Jenny and I walked down to the start from our hotel and got into the start pen early (probably not long after 9am when the race started at 10am).  At about 9.40 I moved back a bit because I was aiming for a slower time and spent a bit of time thinking caterpillar (and moving a little more towards the centre of the pen, as the edge of the pen had become an unofficial pissoir).
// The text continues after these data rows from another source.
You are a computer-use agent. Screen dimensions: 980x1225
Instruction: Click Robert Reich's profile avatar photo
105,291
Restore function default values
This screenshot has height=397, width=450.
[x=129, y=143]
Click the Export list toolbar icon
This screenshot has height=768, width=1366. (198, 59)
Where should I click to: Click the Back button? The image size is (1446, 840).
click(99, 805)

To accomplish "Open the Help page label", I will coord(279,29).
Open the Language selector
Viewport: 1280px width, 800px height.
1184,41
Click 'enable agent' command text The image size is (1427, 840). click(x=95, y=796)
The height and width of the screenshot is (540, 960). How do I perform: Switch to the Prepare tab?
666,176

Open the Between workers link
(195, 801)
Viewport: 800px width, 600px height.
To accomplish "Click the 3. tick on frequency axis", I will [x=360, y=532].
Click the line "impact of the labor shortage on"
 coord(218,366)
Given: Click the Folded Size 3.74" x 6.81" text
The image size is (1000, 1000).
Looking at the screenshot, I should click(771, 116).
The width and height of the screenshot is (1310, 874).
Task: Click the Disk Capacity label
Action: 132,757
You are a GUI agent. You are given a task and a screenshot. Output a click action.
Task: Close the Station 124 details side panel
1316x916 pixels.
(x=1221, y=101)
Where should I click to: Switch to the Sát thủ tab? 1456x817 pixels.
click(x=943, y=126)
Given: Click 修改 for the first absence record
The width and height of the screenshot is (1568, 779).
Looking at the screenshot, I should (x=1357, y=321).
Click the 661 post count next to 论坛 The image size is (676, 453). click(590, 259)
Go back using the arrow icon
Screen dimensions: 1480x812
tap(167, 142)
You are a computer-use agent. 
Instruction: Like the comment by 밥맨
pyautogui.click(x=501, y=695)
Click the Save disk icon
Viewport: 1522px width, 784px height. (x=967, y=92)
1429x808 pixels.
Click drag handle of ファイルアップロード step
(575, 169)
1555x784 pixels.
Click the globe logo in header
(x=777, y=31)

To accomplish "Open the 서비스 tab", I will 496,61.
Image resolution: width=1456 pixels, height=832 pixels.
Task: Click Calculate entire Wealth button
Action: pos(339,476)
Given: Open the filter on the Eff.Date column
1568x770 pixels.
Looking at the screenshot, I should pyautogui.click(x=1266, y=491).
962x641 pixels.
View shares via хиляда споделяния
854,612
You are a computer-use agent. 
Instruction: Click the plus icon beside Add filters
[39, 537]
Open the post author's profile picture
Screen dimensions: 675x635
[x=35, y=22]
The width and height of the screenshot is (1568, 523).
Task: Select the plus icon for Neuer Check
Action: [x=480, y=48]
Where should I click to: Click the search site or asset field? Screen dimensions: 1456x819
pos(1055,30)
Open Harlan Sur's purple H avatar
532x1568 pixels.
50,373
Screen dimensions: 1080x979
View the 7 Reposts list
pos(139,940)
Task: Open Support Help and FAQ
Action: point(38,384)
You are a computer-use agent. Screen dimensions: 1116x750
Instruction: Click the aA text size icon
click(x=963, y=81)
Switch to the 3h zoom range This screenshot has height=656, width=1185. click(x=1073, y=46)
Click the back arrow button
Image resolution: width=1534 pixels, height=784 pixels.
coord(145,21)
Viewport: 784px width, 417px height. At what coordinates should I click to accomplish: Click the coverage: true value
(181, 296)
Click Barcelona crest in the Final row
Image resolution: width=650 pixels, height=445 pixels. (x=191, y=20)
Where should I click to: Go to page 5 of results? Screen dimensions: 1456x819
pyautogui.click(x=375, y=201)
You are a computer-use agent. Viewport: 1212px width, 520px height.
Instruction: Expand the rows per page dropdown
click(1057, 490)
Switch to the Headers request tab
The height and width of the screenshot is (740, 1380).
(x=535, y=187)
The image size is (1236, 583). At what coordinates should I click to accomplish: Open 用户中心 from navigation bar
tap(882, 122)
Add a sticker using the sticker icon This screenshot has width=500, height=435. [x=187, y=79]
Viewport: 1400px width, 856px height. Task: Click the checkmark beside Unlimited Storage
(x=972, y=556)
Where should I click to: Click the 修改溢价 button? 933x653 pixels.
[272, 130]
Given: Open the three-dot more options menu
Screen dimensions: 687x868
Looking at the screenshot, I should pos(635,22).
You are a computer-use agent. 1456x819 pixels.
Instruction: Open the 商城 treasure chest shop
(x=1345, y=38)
10am, and off we went.  The first km flew by in almost exactly 4.08.  Bingo.  And then it was one of those days when things just really clicked.  Hopefully I’ve not overdrawn on my quota, because I’d love to have some more next year!  Most of my kilometres were around 4.05/4.06, with a few slightly faster/slower outliers, but I always assume they are probably slightly misplaced km markers, me being a bit ham-fisted with the stopwatch or course gradients/twists & turns.  Certainly my official 5km splits from the chip timing mats are pretty equal: 20.31, 20.40, 20.21, 20.26, 20.28, 20.20, 20.18, 20.38 and then 8.59 for the final 2.2km, to bring me home in 2.52.41.  Most of the time when I was running it felt effortless.  I remember having a slight panic/chat to myself at about 20km because I was heading for something about 2 minutes faster than I’d planned and I was trying to ascertain if this really felt like marathon pace, or was a crash and burn on the cards.  I reassured myself it did really feel like marathon pace and pressed on.  At 29km I went past Nick and Tom who were looking after those of us who had travelled out with 2:09 events.  They shouted that I was looking strong and my inner caterpillar believed them.  From 30km I just started to have some fun.  Most people slow in the second half of a marathon, even more so in the final third, so I told myself I wasn’t going to maintain my pace unless I overtook loads of people.  One by one, I began to pick runners off.  Crowds respond well to people who are running smoothly and smiling, so I was getting loads of cheers from the public – and one water marshall very sweetly tried to persuade me I should go back and have his cup of water (well, I think that’s what he said – my German isn’t great!).  I was clearly feeling much stronger and therefore aware of my surroundings than last year, because the final 4km didn’t feel that familiar!  At 42km I turned to go into the Festhalle.  As I entered, I could see that I was almost certainly going to dip under 2.53 on gun time as well as chip time, and so I mustered the closest thing I had to a sprint finish.  I looked down at my watch and saw 2.52.42.  Official results say 2.52.41.

It’s hard to describe the rush of emotion which follows finishing a marathon which has gone to plan.  It’s a mix of elation and relief which almost overwhelms you, and this year was no exception.